心模様

殴り書きです

途中で終わります


┄┄┄



 

 一つ、二つ、三つ。靑い桶に張つた水に白牡丹を竝べ浮かべては私は貴方の歸りを待つて居ます。四つ、五つ、六つ。花は桶から溢れ出て、音も立てずはらりと床に落ちました。それを見ると何だか嫌になつてしまつて、私は立ち上がり桶を玄關へ置いて外へ出ました。今日の空は薄ぼんやりと灰色に曇つてゐる。數ヶ月前、貴方は禦屋敷へ出向いて以降、めつきり姿をお見せにならなくなりました。どうしてお歸りにならないのかしらと心配になつて、頻りに心も落ち着かなくなつて、居ても立つてもいられず私は屋敷へ一通の文を出しました。
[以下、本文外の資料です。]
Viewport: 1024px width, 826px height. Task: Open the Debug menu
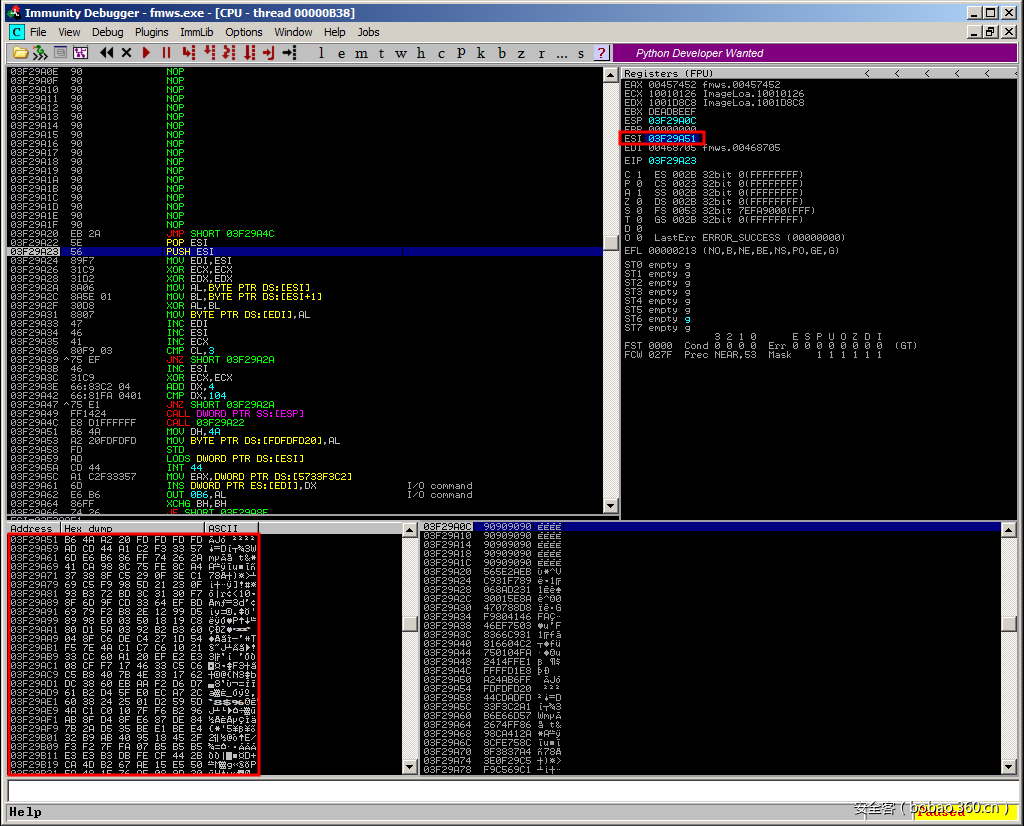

意外な事に文は直ぐに歸つてきました。手紙を受け取つた私は飛んで喜んだものです。ですがいざ封を開けてみれば、貴方は歸るどころか禦友人と卓を圍んでは葉子戲やらの遊戲に明け暮れ、榮養の偏つた粗雜な食事を攝り寢ては遊んで怠惰に暮らしてゐるといふではありませんか。それを讀んだ私は思はず顏を覆つてしまひました。變に一種の失望を感じました。どうして貴方が、すぐに戾つてきて私の元へ驅けて來て下さると思ひ込んでゐたのでありませう。ええ、さうですね。貴方が樂しくお過ごしになつてゐるのならば、それは何よりも喜ばしいことでございます。私なんかと二人きりで過ごしてゐるよりも、きつとその方が幾分か樂しいのでせうね。どうぞ結構ですからお好きになさつて下さい。氣が滅入つてしまつたので、私は河を下つて村へ出てきました。まだ水邊には肌寒い風が吹いてゐます。分厚い着物に着替へて璃色の羽纖を着て行きました。自覺もしてゐるやうでしてをりませんでしたが、貴方が出て行つて仕舞はれてから隨分長いこと一人で暮らしてゐましたから人戀しかつたのでせう。通りに掛茶屋を見かけ、氣晴らしに出向くことにしました。私は普段一人でこんな所へ來たりしません。料理や菓子は何でも家で濟ませてしまひますし、あまり贅澤に興味が無いのです。けれども近頃は貴方に放つて置かれるのがどうにも氣に食はない。これは憂さ晴らしのつもりです。夕刻だからか店は隨分空いてをりました。邊鄙な村ですから、普段から暇なのかもしれません。茶屋の娘は本を讀んでゐた手を止め、鈴を鳴らして出迎へました。「如何致しませうか」「季節の綠茶と甘味を一つずつ下さい」渡された禦盆には碧羅春と薄桃色の甘味が可愛らしく器に乘せられてゐます。店の中から廣い庭へ出ることが出來ました。見渡して眺めてみると、こんもりとした白い花を澤山つけてゐる木蓮が竝んで生えてをりました。近くへ步いていつて、木蓮の下の腰掛けに座り、茶を一口飮んで息を吐きました。碧羅春と思ひましたが、茉莉の香を付けた茉莉碧螺のやうにも感じました。飮んでゐると溫かく安らかな氣持ちになります。氣を紛らはせようと必死になつてゐる自分が滑稽に思へてきました。貴方が居なくても私はかうして穩やかに暮らしていけます。昔ほど貧弱な身體でもありませんし、暮らしも作法もある程度身につきました。ですがどれも之も何もかもは貴方が敎へてくれたお陰です。ああ、やつぱり淋しくなつてしまう。貴方の消毒液の匂ひがする兩手や、頬を撫でられた時にそれを感じるのを思ひ出します。私は貴方の傷ついてざらついた溫かい手が好きです。何度も傷付いては治癒され、其れを繰り返した證、他でもなく眞面目に仕事をしていらつしやる證據であります。愛しい人、どうか早くお歸りになつて下さい。獨りで暮らしていけるのと、後から獨りになつてしまふのとではお話が違ひます。貴方のゐない暮らしが、伽藍として閑散とした部屋が、私にはとても淋しい。いつもの樣な小言でも構はないから、お聲を聞かせて頂戴よと縋れたならばこんなに苦しむ事はないのに。變に氣を張つて、强がつてしまふせゐで私は可愛げが無く手の掛からない女だと思はれてゐるに違ひありません。欲しい時に欲しいと言へたなら、淋しい時に傍に居てと賴めるならどれ程こゝろが樂になるでせう。